だがそれはおおっぴらに言うような事じゃないし、フレンにしたって別に恋人の『正体』を公表するつもりはないはずだ。

何よりオレは、親しい仲間にこそあまり知られたくなかった。

「…仕事で『フリ』してるだけだ」

「そうなの?」

「だいたい、おかしいだろ、男同士だってのに」

「んーまー、そういう場合もあるし。おっさん、理解はあるほうよ?」

「そんな理解いらねえよ……おら、くだらねえ事言ってねえで、そろそろ帰れ」

これ以上突っ込まれたら面倒だ。

そう思い、追い出すように手をひらひらと振った。
すると下がった袖口から覗いた腕に、レイヴンの視線が注がれる。

「どったの青年、その腕」

「ああ…昼間、ちょっとな」

かい摘まんで説明すると、レイヴンは立ち上がって軽くオレの腕に触れた。

「いって!」

「あーごめん!でもそんな強く触ってないわよ?…あー、結構腫れてきてんな、こりゃ…」

気遣わしげに触れてくる様子は、本当に心配してくれているようだ。

「骨に異常はなさそうだけど、明日になったらちゃんと診てもらったほうがいいんでない?」

「…そうするよ」

「全く、大事な恋人にこんな怪我させて、フレンちゃんったら仕方ないねえ」

「だから違うっつってんだろ!?もういい、離せ!!」

腕を振り払うと思い切り睨みつける。

「またまた照れちゃって〜」

「うるせえ!それ以上余計なこと言ってみろ、ぶん殴るぞ」

「ムキになるところが余計に怪しいんだけど?」

「この…」

一瞬でも心配させて申し訳ないと思った自分が馬鹿だった。
完全に面白がってるだけだ、このおっさんは。


「フリしてるだけだって言っただろうが。
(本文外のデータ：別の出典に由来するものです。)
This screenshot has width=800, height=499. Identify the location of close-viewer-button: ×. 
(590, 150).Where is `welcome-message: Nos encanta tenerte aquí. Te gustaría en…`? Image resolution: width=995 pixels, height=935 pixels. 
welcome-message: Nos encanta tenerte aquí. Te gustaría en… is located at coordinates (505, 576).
いつまでもくだらねえ事言ってねえで帰れよ!」

「えー、ホントに付き合ってないの?」

いい加減、我慢の限界だった。



「くどい!!付き合ってるわけねえだろ!!!」



今までで一番大きな声に、レイヴンがさすがに一歩引く。
しかしその視線はオレを通り過ぎ、さらに後ろを凝視して固まっている。

「…?どうした、おっさん」

「…青年、うしろ」


指さされるままに振り向くと、いつの間にか開けられたドアの向こうには、嫌になるぐらいよく知っている、空色の瞳。






「…フレ、ン」

「何を騒いでいるんだ?…ずいぶんと楽しそうだね」

「………………」


全身の血が音を立てて引いていく気がした。
何故かはわからないが、非常によろしくない状況のように感じる。

フレンの顔には、例の笑顔が張りついている。

眼が全く笑っていない、見る者が凍りつくような笑顔が。



「…シュヴァーン隊長」


オレの横を通り過ぎ、フレンがオレとレイヴンの間に入る。
怖くて振り向けないでいると、何やら小さく悲鳴のような、よくわからない声が背後から聞こえた。


「『彼女』に何かご用ですか?」

「……いや、その」

「こんな時間に『女性』の部屋を訪ねるなんて、全く誉められた事ではありませんよ」

「も、申し訳、ない…」

やけに『女』を強調するな、と思って顔を上げると、開いたままのドアの陰に一人の騎士の姿があった。
レイヴンを案内してきた奴だ。
はらはらしながらこちらを窺っている。


「お話は僕の部屋で伺います。………ユーリ」

ドアの陰に隠れている騎士に聞こえないぐらいの声で名を呼ばれて、オレは恐る恐るフレンに顔を向けた。

「……なんだよ」

「明日。ちゃんと説明してもらうよ」

「………………」


それだけ言うと、フレンはレイヴンを連れて部屋を出て行った。



もう何を考えるのも億劫で、オレはベッドに身を投げた。